By coincidence, the Irish Biodiversity Data Centre outfit sent us one of their periodic 'pep talk' reminders encouraging us to record even the most common-place mammals. "The Brown Rat", they said, "Are you guys not seeing them any more?" Apparently 'we' have only recorded 70 odd for the whole of Ireland in the last 12 months and the IBDC guessed that this was likely a lack of recording rather than the rats magically going extinct. I must admit I'd not been scoring the ones killed by Blue, who probably does for 20 or so per year. Blue promptly obliged me with a carcass left in the yard the next morning, so that one has been noted.

Much to the amusement of several friends I had been using the gloomy, windy, rainy days to carry on with that bit of knitting. Having done a pretty good job on the test-square I thought I had better make someting useful, so Liz found me a pattern for a 'beanie hat', just 24 cm of 109 stitch wide 'stocking stitch' (if that means anything to you) then some fancy reducing and a sew up of a seam. I'm not very fast, so it has taken a while and there were plenty of anguished calls for help to Liz where I had dropped a stitch or, on one occasion gone to grab a dog and slid a dozen off the end of a needle. I finished it yesterday and Liz has actually taken it off to Knitting Club tonight to show it off.

Fancy 'reducing' to get from 109 stitches to about 12.
She has been joking around that it is in rainbow colours because I will wear it to the Referendum on 22 May on Marriage Equality. Well, I'm a Brit so I can't vote in that one  (it's a Constitutional change) and anyway, we don't 'do' politics on this blog so I am not about to comment. The politics here baffles me after the more class-orientated UK format and, for any given policy (The new water charges are good/bad, for example) I am no more sure whether to vote Fine Gael or Fianna Fáil than I was when we arrived. Ah well. I think this was just a ball of wool which Liz had spare and disappointingly does not have any green for the true rainbow. I'll just wear it when it's cold again, shall I?
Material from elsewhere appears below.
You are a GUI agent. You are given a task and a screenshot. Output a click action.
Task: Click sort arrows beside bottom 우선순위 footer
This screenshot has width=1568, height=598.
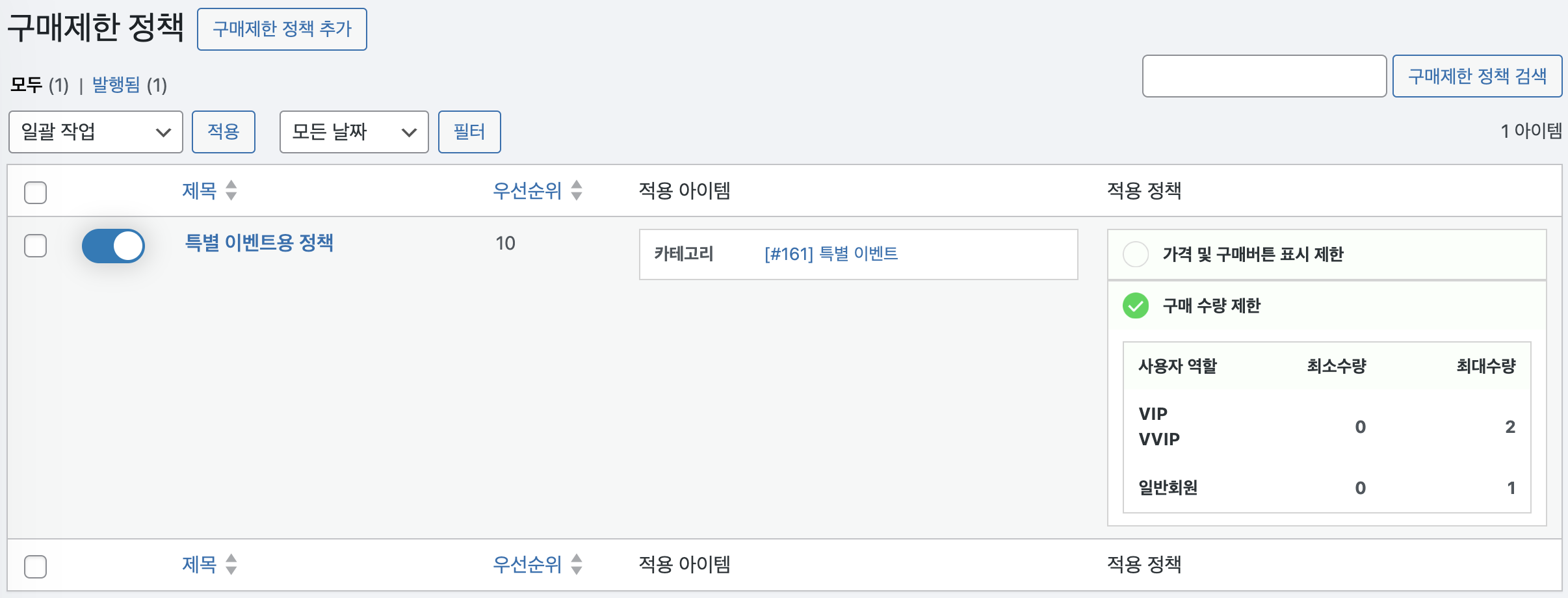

Those 'barge ends'; the diagonal "planks" of concrete capping
the gable walls.
Meanwhile, our white-washing of the barns ended up very well, with even the apparently thinner areas turning a good white as they dried. It all looks very smart and especially so from a distance. I have been doing a bit of research around lime plaster and it is, apparently, quite a skill which many tradesmen would have worked hard to learn before the days of modern concrete and mortars ( pre 1910-ish). Not only was there all the chemistry around quick-lime, slaked lime and the percentage of the hydroxide powder which was actually Calcium (you'd get 'CL90' grade delivered if you wanted 90% Calcium for fancy masonry for example.
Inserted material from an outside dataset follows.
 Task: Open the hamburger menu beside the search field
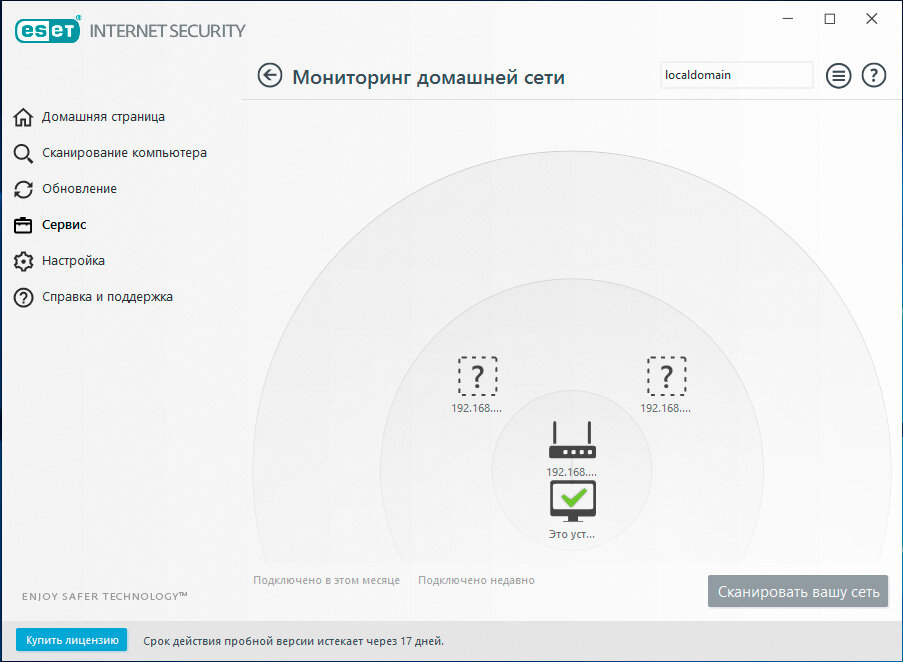coord(838,75)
A candidate for lime mortar? The north
end of the Tígín.
Then there was the ratio of sand to lime (taking into account that the lime swells as it wets) which they would estimate by decanting water into the sand to see how much water was needed to fill the gaps between the sand grains. All clever stuff; and old traditional skills forgotten when everyone started using modern cement, so now having to be re-learned by anyone wanting to restore old and listed buildings. I have seen on the internet, some people buying the 'lime mortar putty' by the lidded bucket load and using a 'gun' like the big brother of a bathroom mastic sealant gun to inject it into the gaps. It might be expensive, but I reckon I could cope with that without doing the 7 year Trades apprenticeship.

Off to enjoy some more sunshine now, then. Experience tells us it won't last.